Ministry of Defence permanent secretary Stephen Lovegrove reviews 2016 and looks ahead to the new year
With the end of 2016 fast approaching, we asked the UK's top civil servants to look back at the year, outline their goals for 2017 – and shed some light on their festive favourites. Stephen Lovegrove, permanent secretary of the Ministry of Defence, kicks off our annual perm secs round-up
What was your highlight of 2016?
This was the year that I moved from the Department for Energy and Climate Change after a very happy and fulfilling three years to the Ministry of Defence – with a weekend in Amsterdam in between. I am going to put all three in the category of highlight. More conventionally, the final approval of the Hinkley Point C project (observed from Defence in the end) was the culmination of many years of work by an incredibly talented – and patient – team right across Whitehall. Terrific.
What has been the most significant change in your department this year?
The MoD has been tackling a substantial programme of change and broader challenges this year. The armed forces have been undertaking a diverse range of operations as part of the government's response to a turbulent international security context. The Chilcot Report highlighted shortcomings in the department's contribution to national security decision- making, which we're working to address. Last year's Strategic Defence and Security Review set out an ambitious mix of new policies and capabilities we are working to deliver. The result of the EU referendum in June will impact less on MoD than some other departments, but we are nonetheless undertaking a thorough review of where defence policy, plans and operational activity will need to be adjusted as we prepare for Brexit.

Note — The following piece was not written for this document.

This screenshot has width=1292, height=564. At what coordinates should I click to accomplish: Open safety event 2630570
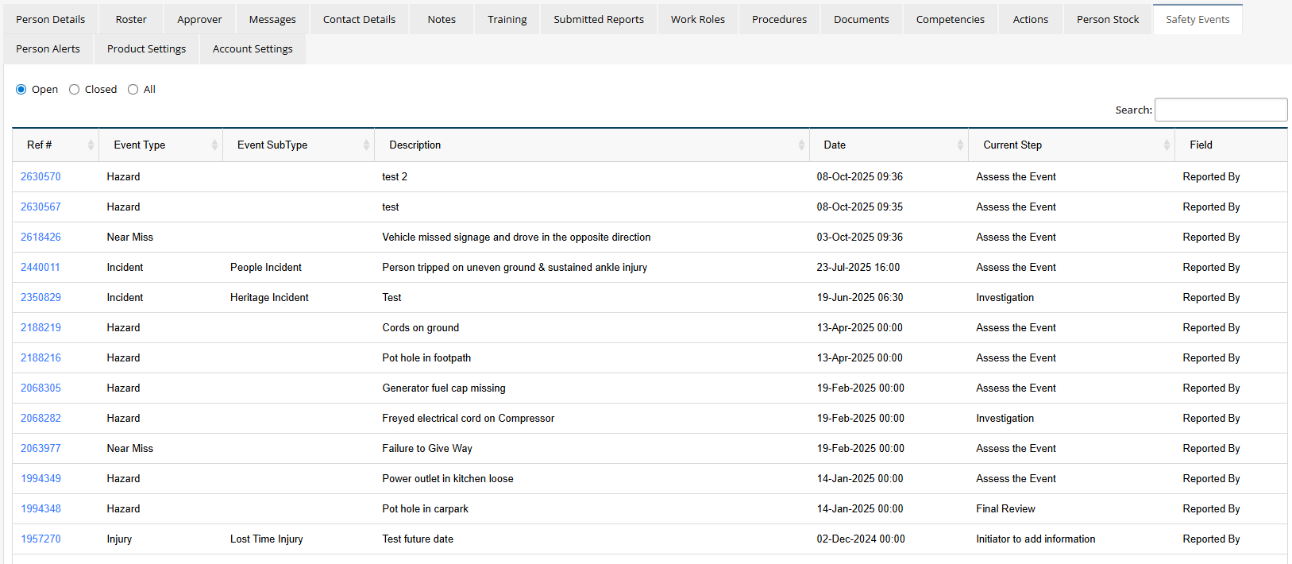point(40,176)
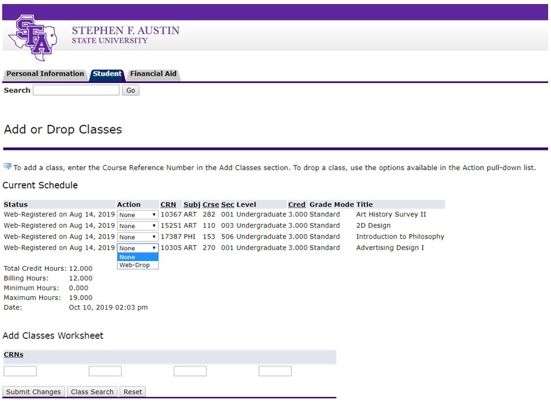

"I don't expect the operational challenges to abate in the year ahead"
What will be the biggest challenge of 2017 – and how are you preparing to meet it?
I don't expect the operational challenges to abate in the year ahead. We will need to deal with continuing Russian adventurism, volatility in the Middle East and the ever-present threat of international terrorism. As well as remaining internationally-engaged, we will be strengthening our arrangements for the delivery of the successor nuclear submarine programme, encouraging innovation throughout the defence enterprise, contributing to the government's growing focus on prosperity and stronger industrial strategy, and progressing the plans announced in the SDSR to reduce the number of civil servants employed by the MoD.
What was the best Christmas present that you’ve ever given or received? And the worst?
Best was a Scalextric set I got when I was about 10 years old, which gave me a source of enduring advantage over my brother. Worst will be any one of many ill-fitting jumpers – the arms were always too short.